** Opening Exercise input block **
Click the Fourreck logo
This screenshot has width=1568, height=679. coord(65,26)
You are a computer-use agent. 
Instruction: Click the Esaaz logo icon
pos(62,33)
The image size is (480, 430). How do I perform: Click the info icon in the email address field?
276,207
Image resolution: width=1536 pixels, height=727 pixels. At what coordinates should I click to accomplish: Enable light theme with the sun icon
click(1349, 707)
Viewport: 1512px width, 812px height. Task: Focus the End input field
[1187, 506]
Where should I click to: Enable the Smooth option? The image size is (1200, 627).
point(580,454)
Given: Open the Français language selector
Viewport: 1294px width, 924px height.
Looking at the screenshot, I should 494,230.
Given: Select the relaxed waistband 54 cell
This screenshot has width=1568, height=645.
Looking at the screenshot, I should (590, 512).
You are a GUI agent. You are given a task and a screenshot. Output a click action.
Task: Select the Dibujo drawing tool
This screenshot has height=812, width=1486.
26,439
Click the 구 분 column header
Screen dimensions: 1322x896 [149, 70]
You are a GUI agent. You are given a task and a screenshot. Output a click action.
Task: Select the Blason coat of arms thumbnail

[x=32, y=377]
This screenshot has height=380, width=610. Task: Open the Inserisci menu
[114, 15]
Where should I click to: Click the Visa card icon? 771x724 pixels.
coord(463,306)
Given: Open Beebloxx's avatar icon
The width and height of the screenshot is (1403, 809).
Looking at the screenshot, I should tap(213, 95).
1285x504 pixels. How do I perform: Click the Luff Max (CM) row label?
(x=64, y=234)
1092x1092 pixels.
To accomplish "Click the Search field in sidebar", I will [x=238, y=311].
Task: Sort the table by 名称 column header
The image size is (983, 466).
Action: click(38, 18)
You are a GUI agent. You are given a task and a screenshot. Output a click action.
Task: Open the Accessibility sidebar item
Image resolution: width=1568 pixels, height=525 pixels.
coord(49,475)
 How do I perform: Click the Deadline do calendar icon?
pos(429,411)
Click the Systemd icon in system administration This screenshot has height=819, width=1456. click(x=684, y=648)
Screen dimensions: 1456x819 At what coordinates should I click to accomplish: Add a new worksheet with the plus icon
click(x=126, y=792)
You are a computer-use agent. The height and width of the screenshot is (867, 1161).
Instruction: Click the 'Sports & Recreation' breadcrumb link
** Closing Exercise input block **
For this task, write out exactly the lines of the entries above, starting at the line with "Task: Select the Dibujo drawing tool" and ending at the line with "1092x1092 pixels.", both included, and no others.

* Answer below:
Task: Select the Dibujo drawing tool
This screenshot has height=812, width=1486.
26,439
Click the 구 분 column header
Screen dimensions: 1322x896 [149, 70]
You are a GUI agent. You are given a task and a screenshot. Output a click action.
Task: Select the Blason coat of arms thumbnail

[x=32, y=377]
This screenshot has height=380, width=610. Task: Open the Inserisci menu
[114, 15]
Where should I click to: Click the Visa card icon? 771x724 pixels.
coord(463,306)
Given: Open Beebloxx's avatar icon
The width and height of the screenshot is (1403, 809).
Looking at the screenshot, I should tap(213, 95).
1285x504 pixels. How do I perform: Click the Luff Max (CM) row label?
(x=64, y=234)
1092x1092 pixels.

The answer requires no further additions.